### Text Processing for Author Recognition using Spark

#### Import statements

In [1]:
import pyspark as ps    # import the spark suite
import warnings         # display warning if spark context already exists
import os

#### Initialized Spark Context

In [2]:
try:
    sc = ps.SparkContext('local[4]') # create spark context to work locally on all available cpus
    print('created SparkContext')
except ValueError:
    warnings.warn('SparkContext already exists')    # issue a warning if context already exists



### Read data.json into Spark SQL context

In [3]:
spark = ps.SQLContext(sc)
print('created SQLContext')

created SQLContext


In [5]:
data_file = 'data/data.json'
df = spark.read.json(data_file)

CONSIDER:

for fun use RDD and map reduce to remove the double bars I put into the excerpts!

In [6]:
print df.printSchema()
print df.count()
df.show(3)

root
 |-- author: string (nullable = true)
 |-- excerpt: string (nullable = true)
 |-- title: string (nullable = true)

None
9050
+--------------+--------------------+---------------+
|        author|             excerpt|          title|
+--------------+--------------------+---------------+
|CharlesDickens|A CHRISTMAS CAROL...|AChristmasCarol|
|CharlesDickens|Mind!

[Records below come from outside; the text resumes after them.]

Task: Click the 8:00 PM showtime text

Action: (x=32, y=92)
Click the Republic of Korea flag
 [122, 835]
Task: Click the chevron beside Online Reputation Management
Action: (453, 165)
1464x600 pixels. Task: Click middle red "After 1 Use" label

I don't mea...|AChristmasCarol|
|CharlesDickens|Scrooge never pai...|AChristmasCarol|
+--------------+--------------------+---------------+
only showing top 3 rows



#### NOTE
* Column Objects (like df.excerpt) cannot be called
* Use df.select(col_name).show(num) to view the column

In [62]:
# print "df.excerpt type = \t\t", type(df.excerpt)
# print "df.select('excerpt') type = \t", type(df.select('excerpt'))
# df.select('excerpt').show(10)

### Here we import some sql funtions and give our dataframe a SQL table name

In [78]:
from pyspark.sql.functions import length
from pyspark.sql.functions import count

In [None]:
df.createOrReplaceTempView("excerpts")

In [58]:
spark.sql(
    "SELECT count(*) FROM excerpts WHERE author = 'MarkTwain'"
    ).show()

+--------+
|count(1)|
+--------+
|    2284|
+--------+



SQL queries in Sprak return dataframes. Columns can then be selected through Spark's dataframe syntax

In [82]:
sqlDF = spark.sql('''
        SELECT excerpt, length(excerpt) AS character_count
        FROM excerpts
        WHERE author = "MarkTwain"
        ''')

sqlDF.show(10)

print "type(sqlDF): ", type(sqlDF)
print "type(sqlDF.character_count): ", type(sqlDF.character_count)

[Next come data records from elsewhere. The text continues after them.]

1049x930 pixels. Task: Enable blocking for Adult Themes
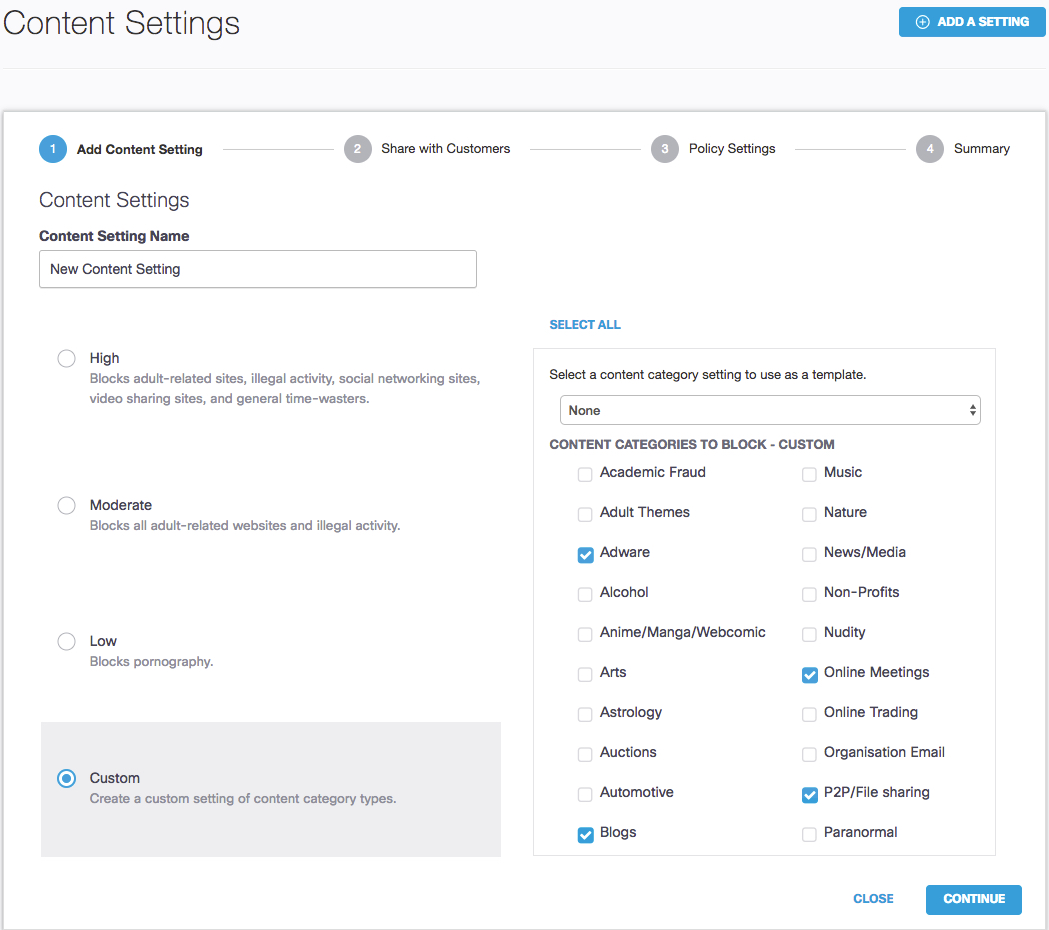586,515
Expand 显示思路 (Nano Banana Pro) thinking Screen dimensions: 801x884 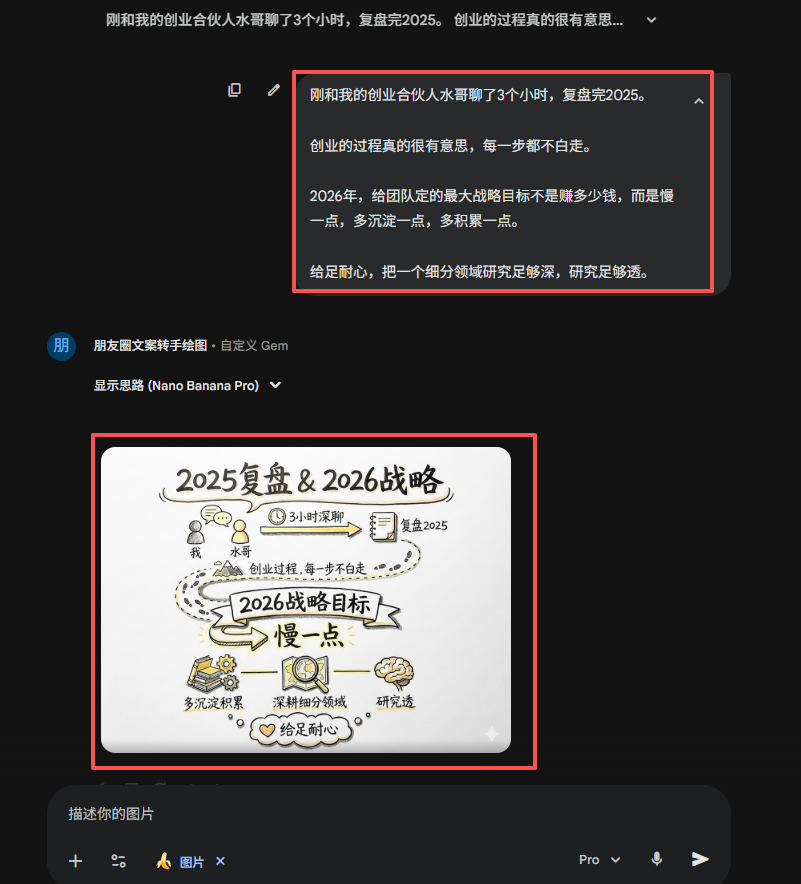tap(187, 386)
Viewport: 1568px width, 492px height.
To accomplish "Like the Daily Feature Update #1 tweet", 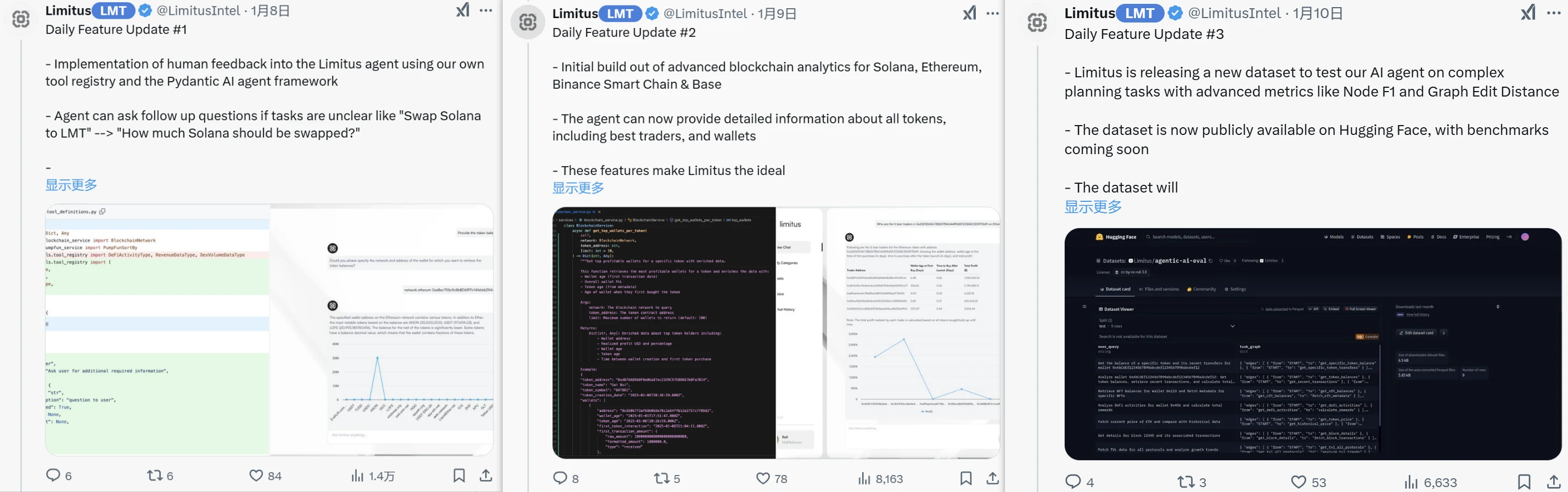I will [256, 475].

+--------------------+---------------+
|             excerpt|character_count|
+--------------------+---------------+
|A CONNECTICUT YAN...|           1275|
|“You know about t...|           1529|
|HOW SIR LAUNCELOT...|           3034|
|And then they all...|           1574|
|As I laid the boo...|           1211|
|Well, a man like ...|           1224|
|“Fair sir, will y...|           1499|
|“Bridgeport?” sai...|           1197|
| || THE TALE OF T...|           1999|
|As we approached ...|           2457|
+--------------------+---------------+
only showing top 10 rows

type(sqlDF):  <class 'pyspark.sql.dataframe.DataFrame'>
type(sqlDF.character_count):  <class 'pyspark.sql.column.Column'>


In [102]:
# individual values seem a little clunky to access . . .

# head returns a list of rows: zeroth row, first col == first character count entry
sqlDF.head(5)[0][1]

1275